Ah, et aussi : du même auteur qu'Enigma (j'adore cette expression « du même auteur »), c'est l'Arpenteur des ténèbres, qui paraît ces jours-ci, aux éditions du Castor Astral.
Résultat de recherche d'images pour "pile de livres blancs"

samedi 6 janvier 2018

Emmanuel Macron et le léopon

Mais je vous assure, Monsieur Le Président, que le léopon n'est pas un fake !

Aucun texte alternatif disponible.



Le léopon
n’existe pas dans la nature
mais j’en ai vu un

en photo.

Notes sur les noms de la nature, éditions des Grands Champs.

mardi 2 janvier 2018

Un Nouveau Magazine Littéraire

Je viens de recevoir le premier numéro du Nouveau Magazine Littéraire. Dans ma boîte aux lettres, sans rien demander à personne, d'ailleurs je n'étais pas au courant de son existence. Mais ça tombe bien, tout ce qui est littéraire m'intéresse, et tout ce qui est nouveau aussi. La couverture n'est pas très engageante : « magazine » est écrit en très gros caractères, « nouveau » en tout petit, « littéraire » en plus petit encore.

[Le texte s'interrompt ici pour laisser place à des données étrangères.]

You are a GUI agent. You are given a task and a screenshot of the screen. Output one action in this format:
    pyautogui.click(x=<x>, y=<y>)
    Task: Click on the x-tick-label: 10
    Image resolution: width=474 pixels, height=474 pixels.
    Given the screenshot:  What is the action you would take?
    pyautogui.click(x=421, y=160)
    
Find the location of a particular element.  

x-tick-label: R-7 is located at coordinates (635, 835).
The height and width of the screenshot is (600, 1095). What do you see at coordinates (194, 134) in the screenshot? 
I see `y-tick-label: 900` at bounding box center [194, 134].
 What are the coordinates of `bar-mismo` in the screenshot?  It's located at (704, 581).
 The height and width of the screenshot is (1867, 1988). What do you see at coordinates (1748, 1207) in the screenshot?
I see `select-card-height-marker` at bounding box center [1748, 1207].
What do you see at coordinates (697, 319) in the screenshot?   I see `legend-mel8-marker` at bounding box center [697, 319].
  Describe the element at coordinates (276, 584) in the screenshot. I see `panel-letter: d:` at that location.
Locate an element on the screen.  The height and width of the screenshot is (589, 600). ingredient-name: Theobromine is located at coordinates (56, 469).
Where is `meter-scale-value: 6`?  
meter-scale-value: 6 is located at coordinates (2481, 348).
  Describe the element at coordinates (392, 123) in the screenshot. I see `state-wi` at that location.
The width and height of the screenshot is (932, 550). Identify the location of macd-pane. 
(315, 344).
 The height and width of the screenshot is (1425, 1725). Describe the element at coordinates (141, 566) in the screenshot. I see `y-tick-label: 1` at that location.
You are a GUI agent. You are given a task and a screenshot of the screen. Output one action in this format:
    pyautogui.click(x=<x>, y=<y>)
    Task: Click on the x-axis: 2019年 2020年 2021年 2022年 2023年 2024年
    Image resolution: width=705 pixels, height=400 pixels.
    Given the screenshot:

Quelque noms propres en couverture semblent d'ailleurs assez bien illustrer ces choix de police : Onfray, Beigbeder, Vallaud-Belkacem, Slimani... En revanche si on l'ouvre on peut avoir l'agréable surprise d'en rencontrer d'autres, plus engageants : Nina Allan, Horacio Quiroga, Will Self, Joël Baqué, Anthony Poiraudeau... J'ai juste feuilleté quelques pages au hasard, ça vaut peut-être la peine ; je vais regarder ça d'un peu plus près.